Of particular concern is Turkey’s depiction of the Kastellorizo complex, which appears excluded from maritime delineations on the submitted maps. Greek officials claim this aims to minimize the island’s legal influence in future maritime boundary discussions—an approach consistent with Turkey’s position that Greek islands should have limited EEZ rights.
The new Turkish maps, while avoiding overt provocations such as “grey zones,” continue to reflect Ankara’s expansive maritime claims, echoing past tensions linked to the 2019 Turkey-Libya maritime deal submitted to the UN. Turkish sources told Anadolu Agency that the country plans to increase the number of such protected areas across its seas, citing environmental cooperation as justification.
Greek officials argue that such gestures undermine regional stability and bilateral relations. “Reflexive moves devoid of legal grounding jeopardize good neighbourly relations,” the statement concluded.
Turkey’s Marine Parks: Eco-Camouflage or Maritime Strategy?
Ankara’s latest move to establish marine protected areas in contested zones of the Aegean and Eastern Mediterranean is stirring fresh diplomatic tensions, raising alarms in Athens and concerns in Brussels.
Framed as an environmental initiative, Turkey’s submission to UNESCO of updated maritime spatial planning maps—showcasing newly designated “marine parks”—has a far more strategic undertone. The maps appear to reinforce the controversial Mavi Vatan (“Blue Homeland”) maritime doctrine, which Ankara has increasingly used as a blueprint for projecting influence in semi-enclosed seas.
But Greece isn’t buying the eco-branding.
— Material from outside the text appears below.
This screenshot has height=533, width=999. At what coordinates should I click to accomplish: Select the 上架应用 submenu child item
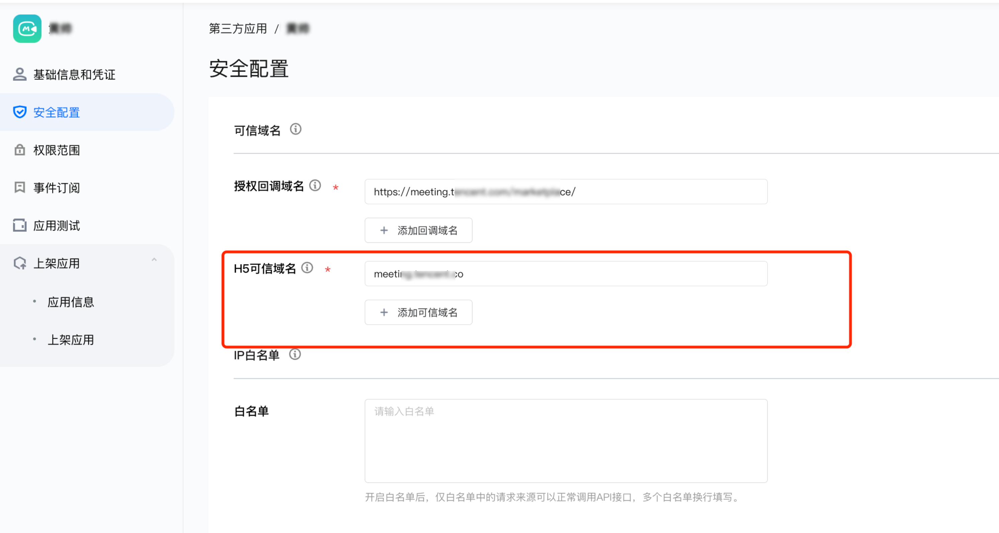(x=71, y=340)
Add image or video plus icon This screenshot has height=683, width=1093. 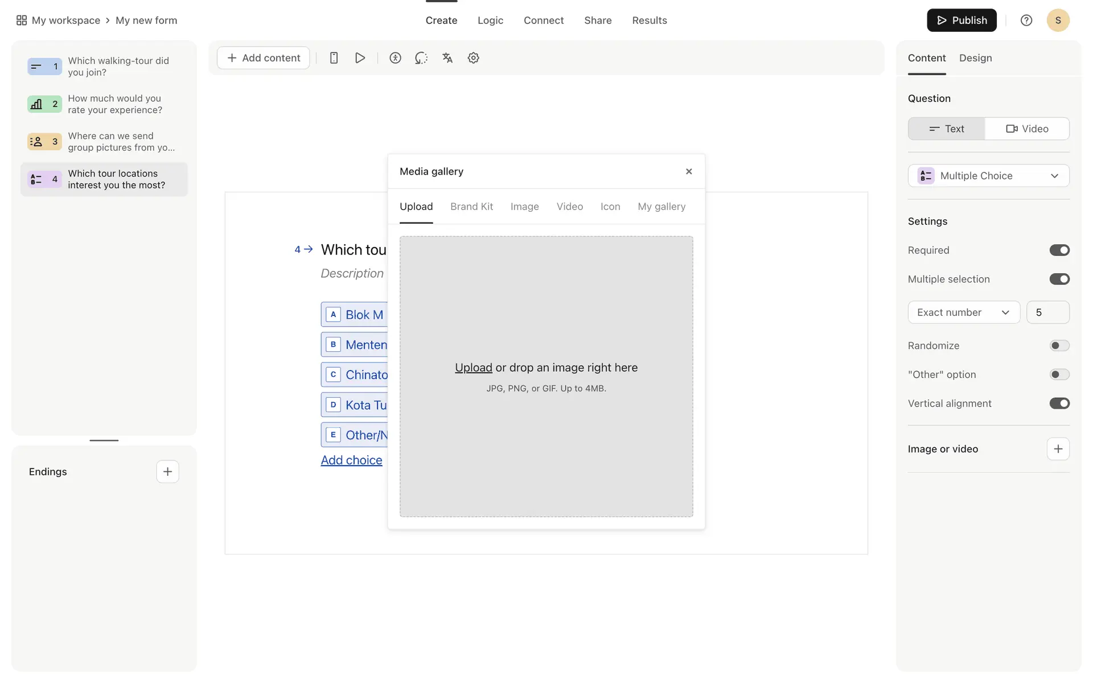tap(1058, 449)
For Athens, this is just the latest step in a calculated Turkish effort to assert de facto control over key maritime zones by embedding geopolitical claims within environmental frameworks. The Greek Foreign Ministry has condemned the action as a “unilateral and illegal act,” stressing that Turkey’s declared parks lie in non-delimited maritime areas beyond its territorial waters.
The significance? The contested regions—particularly between Lemnos and Samothrace, and around Kastellorizo and Rhodes—are hotspots of unresolved maritime boundaries. Turkey’s decision to draw maritime park borders that ignore the presence and legal maritime effect of Greek islands is not just provocative; it’s deliberate.
This isn’t the first time Ankara has tested boundaries in the name of sustainability. Much like its use of seismic research vessels in disputed waters in 2020, Turkey appears to be using international institutions and soft-power narratives to harden its geopolitical footprint—what analysts call “lawfare via cartography.”
The Kastellorizo issue is emblematic. On Turkish maps, the island appears isolated, with no surrounding maritime delineation, implying it lacks legal bearing in determining EEZs. This mirrors Turkey’s long-held stance that small Greek islands cannot generate extensive maritime zones—an argument rejected by the UN Convention on the Law of the Sea (UNCLOS), to which Turkey is notably not a signatory.
Furthermore, the maps reflect Turkey’s alignment with the contentious Turkey-Libya maritime deal of 2019, which ignores Greek island chains and overlaps with areas claimed by Athens as part of its continental shelf.
Despite avoiding direct mention of “grey zones,” Turkey’s approach constitutes a soft assertion of sovereignty, gradually shifting facts on the ground—or in this case, at sea. The risk for the EU and NATO? That Ankara is crafting a new status quo through attrition, not confrontation.
Bottom line: The marine park designation may sound green, but the message beneath the surface is unmistakably blue—and strategic. How Brussels, Washington, and international bodies respond may determine whether this latest cartographic gambit remains symbolic or becomes precedent-setting.